Editorial Quick Take
The beautiful word begets the beautiful deed.
In Thomas Mann’s The Magic Mountain
On January 1st, 2020, the vaults of the U.S. copyright office opened its stores of material from 1924 to public domain. Last year, we highlighted this henceforth annual occasion by featuring Robert Frost’s “Stopping By Woods on a Snowy Evening.”
If you’re looking for more poetry this year, “The Happy Marriage” and Other Poems by Archibald MacLeish is on offer. This year’s treasure trove also includes G.K. Chesterton’s biography of St. Francis of Assisi, Benito Mussolini’s New Politic of Italy (if you happened to read Italian), and Marie Curie’s biography of Pierre (if you read French).
The most notable novels on the list are E.M. Forester’s A Passage To India, Thomas Mann’s The Magic Mountain, and Herman Melville’s Billy Budd. Some great children’s books going into the public domain include A. A. Milne’s book of poetry When We Were Very Young and The Box-Car Children by Gertrude Chandler Warner.
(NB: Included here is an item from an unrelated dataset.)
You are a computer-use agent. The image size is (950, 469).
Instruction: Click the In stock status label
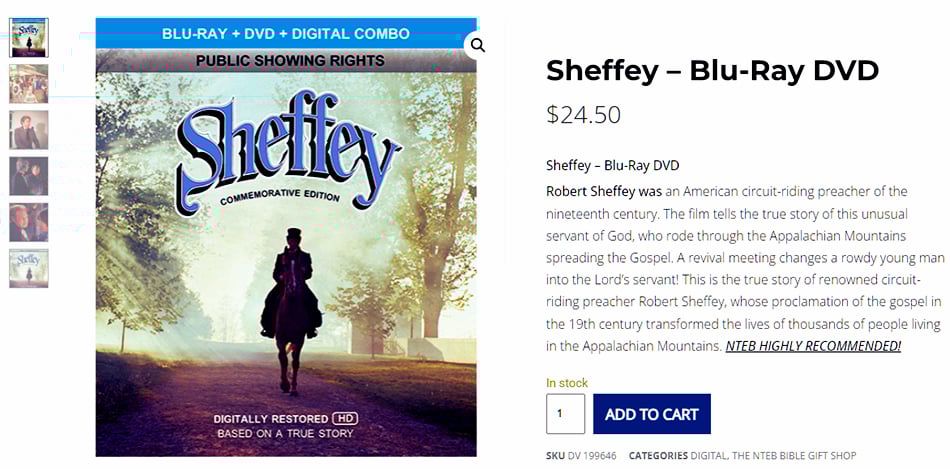coord(567,383)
One outstanding feature this year is music. You can now riff on Gershwin’s Rhapsody in Blue and record it to your heart’s content. There is a great deal of music by Ravel. Gabriel Fauré’s Masques et Bergamasques and Charité were also released in 1924. And gutsy piano students everywhere can now legally photocopy Chopin’s Préludes as they sweat over its tangled passages.
In addition to these great works, there are scores of quirky popular songs that really give you a feel for the era, such as: “My Wife Cut my Hair” by Arthur Walsh, “Boll Weevil Blues” by Postal McCurdy and an abundance of foxtrots devoted to everything from “coca cola” to “corn’ beef n’ cabbage.” Plus this little ditty you may have grown up singing: “Does the spearmint lose its flavor on the bedpost overnight?” You can browse the copyright archives for books here and music here. If you find any gems or curiosities, please share in the comments below!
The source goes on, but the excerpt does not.